#### 作業内容:
1. 光孝天皇に関する文章のうち、「藤原不比等(ふひと)の息子=4兄弟のうち」から「戚(がいせき・天皇の母親一家)をゲット!」までを両端も含めて一字一句そのまま再掲すること。
2. 光孝天皇に関する文章を、示された最後の文の直後から書き進めること。

#### 読解用本文:
________________________________________

藤原不比等(ふひと)の息子=4兄弟のうち、房前(ふささき)のひ孫である藤原冬継の息子・良房(よしふさ)が娘・明子(あきらけいこ)を第55代・文徳天皇の女御(奥さん)にし、二人の間にできた皇子を、生後わずか8ヶ月で皇太子にする事に成功!
その後、その皇子が9歳で第56代・清和天皇として即位する事で、最も権力の握れる外戚(がいせき・天皇の母親一家)をゲット!
その勢いのまま、臣下の者としては初めて摂政になり、その後は、その良房の養子・基経(もとつね)が、初の関白となり、摂関政治が始まる・・・てな、とこらへんまでお話させていただきましたが・・・
この基経さんが、最もラブラブだった天皇が本日の第58代・光孝天皇・・・あっ!ラブラブだったと言っても、男女の恋愛のようなラブラブではなく、お気に入りという意味ですヾ(;´Д`A誤解のないように・・・
基経は、光孝天皇が大好きで、まだ幼い頃から、ずっと見守り続けていたとの事ですが、ある時、父・良房主催の大宴会が催され、そこに、まだ時康親王と呼ばれていた光孝天皇も出席していたのですが・・・
途中、当時宴会には欠かすことのできない雉(きじ)の足が、主賓の良房の前に置かれていなかった事を、1人の配膳係が気づきます。

________________________________________

#### 行一覧:

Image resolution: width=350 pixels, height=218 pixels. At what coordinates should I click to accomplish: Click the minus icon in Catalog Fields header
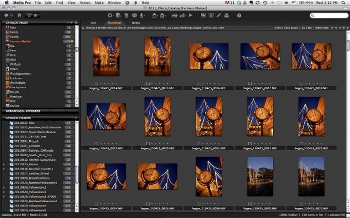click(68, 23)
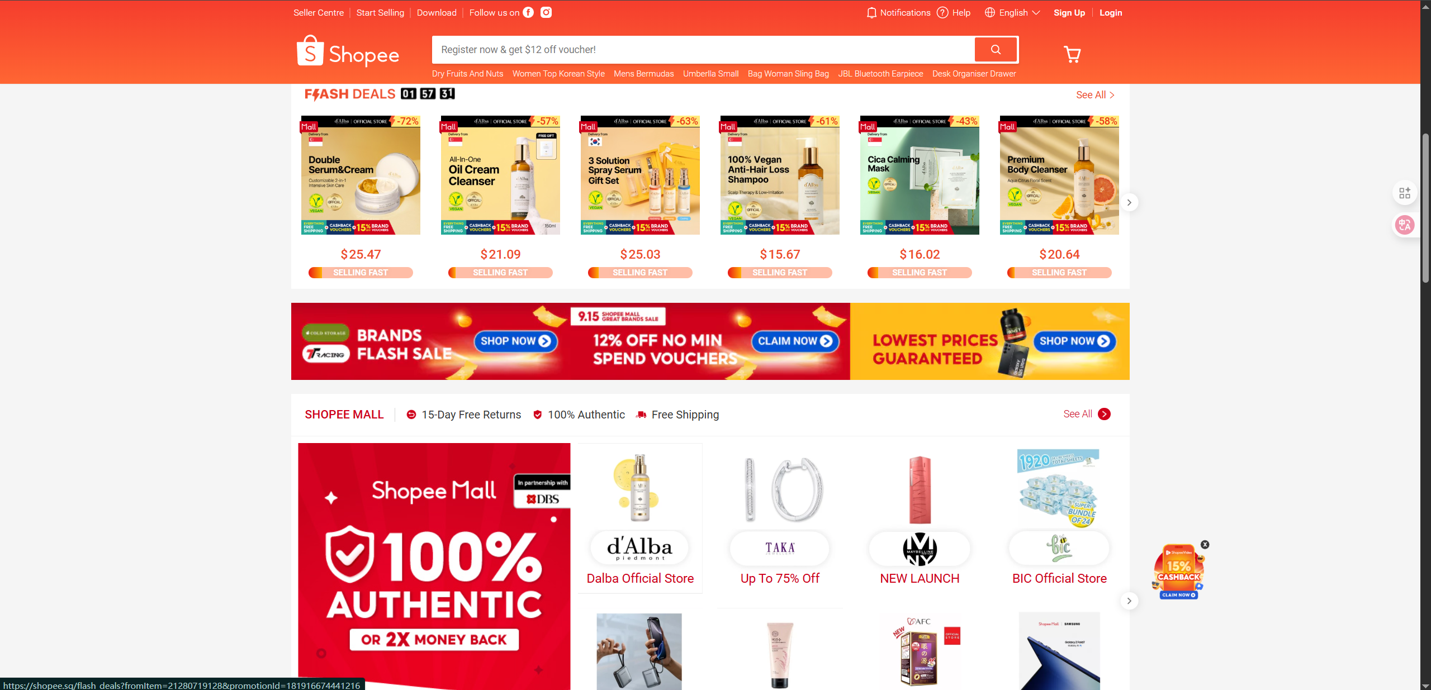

________________________________________

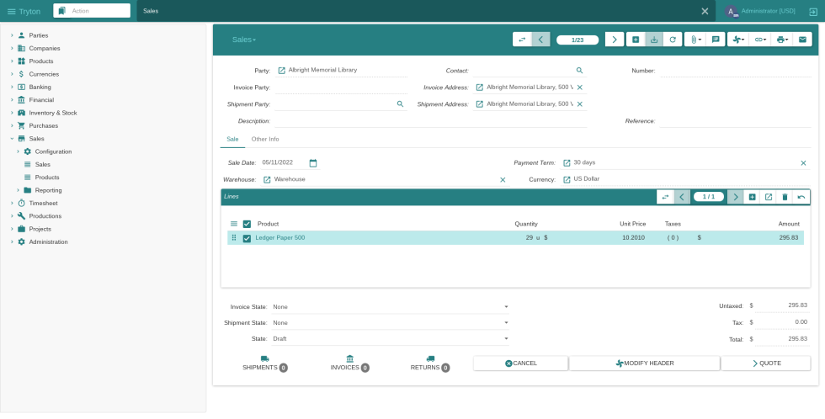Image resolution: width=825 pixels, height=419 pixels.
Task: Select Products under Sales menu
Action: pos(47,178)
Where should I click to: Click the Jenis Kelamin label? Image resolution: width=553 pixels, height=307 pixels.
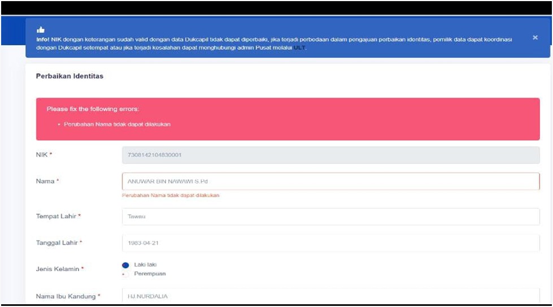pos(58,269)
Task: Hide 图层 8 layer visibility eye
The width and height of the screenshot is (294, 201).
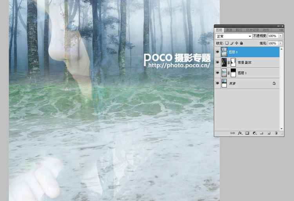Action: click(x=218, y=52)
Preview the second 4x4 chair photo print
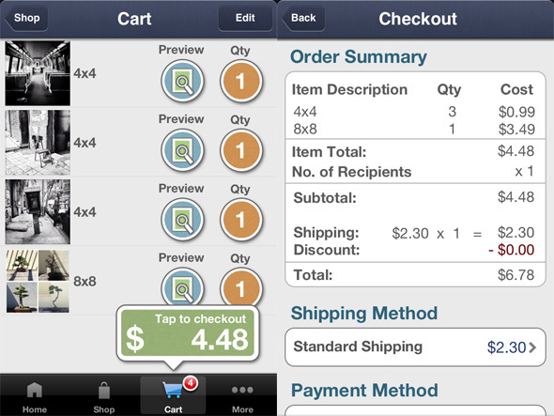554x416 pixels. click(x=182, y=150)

________________________________________

#### 作業の回答:
1.
藤原不比等(ふひと)の息子=4兄弟のうち、房前(ふささき)のひ孫である藤原冬継の息子・良房(よしふさ)が娘・明子(あきらけいこ)を第55代・文徳天皇の女御(奥さん)にし、二人の間にできた皇子を、生後わずか8ヶ月で皇太子にする事に成功!
その後、その皇子が9歳で第56代・清和天皇として即位する事で、最も権力の握れる外戚(がいせき・天皇の母親一家)をゲット!

2.
慌てた配膳係は、光孝天皇の前に置かれていた雉の足を取り、何食わぬ顔で、そっと良房の前に置き換えたのです。
それを見た光孝天皇・・・怒るどころか、逆に配膳係のミスが良房にバレないよう、そっと燈火を落としてあたりを暗くしたのだとか・・・この光景を目の当たりにした基経は、そのお人柄に感動!
また、先代の第57代・陽成(ようぜい)天皇の後継者を決める段階で、基経は、誰を指名しようかと、何人もの親王のもとを訪問しますが、どの親王もアタフタと大騒ぎして落ち着きがない・・・
そんな中、この光成天皇だけが、擦り切れた畳、ボロボロの簾(すだれ)の質素な場所でありながら、堂々とした態度で基経に対応した・・・それを見た基経は「これや!この人しかない!」と、次期天皇に指名したのだとか・・・
・・・と、そうなんです。
光孝天皇を、第58代の天皇に決めたのは基経・・・しかも、この光孝天皇は、残念ながら、その在位中、ほとんど基経にまかせっきりで、何をしたという特筆すべき出来事がないのですよ。
さらに、自らの甥っ子であるはずの前天皇・陽成天皇を廃したのも、基経・・・
そうなると・・・臭いますねぇ~
失礼ながら、上記の感動逸話も、「どこまで本当なんだろ?」と、つい、疑いの目を向けたくなります。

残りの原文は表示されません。